Work instructions - Scan the data for "options" and copy the lines it appears in.

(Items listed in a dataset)
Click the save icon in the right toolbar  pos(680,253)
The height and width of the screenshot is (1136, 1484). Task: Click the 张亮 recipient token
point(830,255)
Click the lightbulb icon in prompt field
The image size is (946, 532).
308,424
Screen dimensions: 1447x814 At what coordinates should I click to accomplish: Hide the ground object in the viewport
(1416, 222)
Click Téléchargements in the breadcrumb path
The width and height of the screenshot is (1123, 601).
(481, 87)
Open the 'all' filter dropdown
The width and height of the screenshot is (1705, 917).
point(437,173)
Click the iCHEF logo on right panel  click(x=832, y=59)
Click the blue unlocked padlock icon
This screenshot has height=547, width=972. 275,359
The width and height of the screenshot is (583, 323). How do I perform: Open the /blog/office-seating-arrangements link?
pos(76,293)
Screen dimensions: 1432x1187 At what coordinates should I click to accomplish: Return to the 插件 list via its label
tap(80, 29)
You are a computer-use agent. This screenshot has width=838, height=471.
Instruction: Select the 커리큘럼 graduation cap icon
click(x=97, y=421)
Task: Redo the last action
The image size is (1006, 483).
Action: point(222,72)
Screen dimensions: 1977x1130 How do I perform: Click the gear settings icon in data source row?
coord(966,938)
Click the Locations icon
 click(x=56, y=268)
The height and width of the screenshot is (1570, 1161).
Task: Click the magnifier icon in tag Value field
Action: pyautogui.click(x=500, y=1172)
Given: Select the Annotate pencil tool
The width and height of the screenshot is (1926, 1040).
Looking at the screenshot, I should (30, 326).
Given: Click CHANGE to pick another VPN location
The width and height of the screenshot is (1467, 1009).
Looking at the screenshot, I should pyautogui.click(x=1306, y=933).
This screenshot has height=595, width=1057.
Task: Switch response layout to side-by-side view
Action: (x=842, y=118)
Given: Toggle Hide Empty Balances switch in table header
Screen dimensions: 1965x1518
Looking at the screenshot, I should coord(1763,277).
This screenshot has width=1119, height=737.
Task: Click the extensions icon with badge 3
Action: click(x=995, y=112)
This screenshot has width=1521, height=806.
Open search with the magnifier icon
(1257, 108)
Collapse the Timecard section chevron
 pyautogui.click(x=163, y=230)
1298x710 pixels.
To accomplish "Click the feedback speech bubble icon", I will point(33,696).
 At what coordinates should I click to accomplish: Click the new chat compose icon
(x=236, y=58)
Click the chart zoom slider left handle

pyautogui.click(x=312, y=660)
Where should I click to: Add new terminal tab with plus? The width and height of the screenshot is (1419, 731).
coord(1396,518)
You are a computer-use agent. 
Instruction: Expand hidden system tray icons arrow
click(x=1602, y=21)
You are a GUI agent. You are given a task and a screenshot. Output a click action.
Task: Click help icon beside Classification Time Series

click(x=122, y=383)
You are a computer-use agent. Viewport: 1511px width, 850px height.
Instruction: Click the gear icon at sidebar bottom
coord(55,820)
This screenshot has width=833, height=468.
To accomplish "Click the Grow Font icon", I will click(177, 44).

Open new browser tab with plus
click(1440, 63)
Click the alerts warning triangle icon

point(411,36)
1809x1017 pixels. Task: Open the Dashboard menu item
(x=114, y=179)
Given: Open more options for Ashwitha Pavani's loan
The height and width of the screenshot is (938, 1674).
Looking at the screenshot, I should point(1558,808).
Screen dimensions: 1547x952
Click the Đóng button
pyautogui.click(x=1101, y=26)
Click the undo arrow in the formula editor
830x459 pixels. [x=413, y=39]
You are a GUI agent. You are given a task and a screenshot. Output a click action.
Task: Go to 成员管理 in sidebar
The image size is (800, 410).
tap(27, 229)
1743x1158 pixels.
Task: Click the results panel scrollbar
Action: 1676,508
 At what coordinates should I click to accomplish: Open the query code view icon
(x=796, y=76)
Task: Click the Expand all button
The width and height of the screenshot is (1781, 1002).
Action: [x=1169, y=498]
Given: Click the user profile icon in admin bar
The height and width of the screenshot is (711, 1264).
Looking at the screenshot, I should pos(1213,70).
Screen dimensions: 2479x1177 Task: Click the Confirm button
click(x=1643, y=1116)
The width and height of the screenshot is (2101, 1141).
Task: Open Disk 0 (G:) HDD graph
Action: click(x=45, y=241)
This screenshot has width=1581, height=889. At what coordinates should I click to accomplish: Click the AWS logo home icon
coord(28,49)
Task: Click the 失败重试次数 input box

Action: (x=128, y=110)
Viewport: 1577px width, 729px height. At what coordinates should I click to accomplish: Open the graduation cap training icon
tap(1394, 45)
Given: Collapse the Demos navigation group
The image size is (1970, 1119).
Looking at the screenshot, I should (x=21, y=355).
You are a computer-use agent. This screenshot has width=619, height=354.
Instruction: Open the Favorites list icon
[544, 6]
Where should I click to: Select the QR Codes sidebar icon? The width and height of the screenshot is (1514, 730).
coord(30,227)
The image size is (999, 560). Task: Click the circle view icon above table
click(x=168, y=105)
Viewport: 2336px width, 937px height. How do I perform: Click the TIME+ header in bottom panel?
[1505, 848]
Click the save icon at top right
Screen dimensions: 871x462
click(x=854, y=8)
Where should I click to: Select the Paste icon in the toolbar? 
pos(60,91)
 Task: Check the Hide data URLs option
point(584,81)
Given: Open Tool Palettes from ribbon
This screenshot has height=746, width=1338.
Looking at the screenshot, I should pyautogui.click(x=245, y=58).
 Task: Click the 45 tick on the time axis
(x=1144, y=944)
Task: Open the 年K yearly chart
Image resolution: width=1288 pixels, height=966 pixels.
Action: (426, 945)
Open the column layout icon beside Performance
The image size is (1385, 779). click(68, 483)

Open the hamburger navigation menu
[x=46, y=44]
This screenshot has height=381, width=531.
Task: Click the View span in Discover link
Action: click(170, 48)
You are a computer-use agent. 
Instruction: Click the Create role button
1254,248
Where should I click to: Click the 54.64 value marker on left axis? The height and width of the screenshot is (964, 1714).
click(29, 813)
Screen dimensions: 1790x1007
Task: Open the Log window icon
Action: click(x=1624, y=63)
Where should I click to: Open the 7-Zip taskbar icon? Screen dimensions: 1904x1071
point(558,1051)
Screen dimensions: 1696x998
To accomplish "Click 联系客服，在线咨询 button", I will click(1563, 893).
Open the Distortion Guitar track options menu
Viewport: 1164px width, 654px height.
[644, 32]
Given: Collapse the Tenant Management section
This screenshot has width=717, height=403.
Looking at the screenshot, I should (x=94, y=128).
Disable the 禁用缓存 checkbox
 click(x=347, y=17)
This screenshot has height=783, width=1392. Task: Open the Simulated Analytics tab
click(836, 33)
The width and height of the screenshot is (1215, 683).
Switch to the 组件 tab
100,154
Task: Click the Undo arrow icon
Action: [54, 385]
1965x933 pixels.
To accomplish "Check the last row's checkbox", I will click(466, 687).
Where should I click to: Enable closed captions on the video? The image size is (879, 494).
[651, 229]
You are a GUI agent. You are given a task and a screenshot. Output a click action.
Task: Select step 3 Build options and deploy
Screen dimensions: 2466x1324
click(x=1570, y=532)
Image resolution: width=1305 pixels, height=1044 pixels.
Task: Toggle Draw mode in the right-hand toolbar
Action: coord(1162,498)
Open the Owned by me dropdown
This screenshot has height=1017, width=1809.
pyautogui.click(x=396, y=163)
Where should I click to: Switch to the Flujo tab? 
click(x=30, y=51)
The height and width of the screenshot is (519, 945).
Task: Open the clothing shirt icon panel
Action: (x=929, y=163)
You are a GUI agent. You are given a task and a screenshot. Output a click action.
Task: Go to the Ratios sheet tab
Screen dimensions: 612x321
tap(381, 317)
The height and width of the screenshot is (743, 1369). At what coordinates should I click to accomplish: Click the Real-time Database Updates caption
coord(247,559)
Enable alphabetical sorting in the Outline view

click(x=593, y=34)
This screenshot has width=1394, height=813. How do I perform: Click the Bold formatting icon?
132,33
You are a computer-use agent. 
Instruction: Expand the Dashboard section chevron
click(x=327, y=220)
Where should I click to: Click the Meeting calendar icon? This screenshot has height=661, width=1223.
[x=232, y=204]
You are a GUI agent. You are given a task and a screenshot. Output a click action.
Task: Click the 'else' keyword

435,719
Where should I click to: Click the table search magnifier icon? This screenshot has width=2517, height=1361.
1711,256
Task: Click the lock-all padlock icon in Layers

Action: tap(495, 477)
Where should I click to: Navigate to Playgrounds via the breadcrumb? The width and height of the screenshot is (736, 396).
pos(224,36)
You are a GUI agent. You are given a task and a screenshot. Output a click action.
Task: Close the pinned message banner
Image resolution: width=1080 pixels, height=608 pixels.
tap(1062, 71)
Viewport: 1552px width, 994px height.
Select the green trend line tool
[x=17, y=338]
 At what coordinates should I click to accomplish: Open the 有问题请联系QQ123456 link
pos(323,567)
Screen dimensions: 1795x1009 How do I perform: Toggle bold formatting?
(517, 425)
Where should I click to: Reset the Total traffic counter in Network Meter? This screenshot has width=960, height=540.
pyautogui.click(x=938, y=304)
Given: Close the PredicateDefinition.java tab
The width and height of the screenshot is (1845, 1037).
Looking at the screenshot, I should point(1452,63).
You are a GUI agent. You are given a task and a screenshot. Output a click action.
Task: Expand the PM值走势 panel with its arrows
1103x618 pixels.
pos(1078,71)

Answer for the task -
Given: Open more options for Ashwitha Pavani's loan
Open the Distortion Guitar track options menu
Task: Select step 3 Build options and deploy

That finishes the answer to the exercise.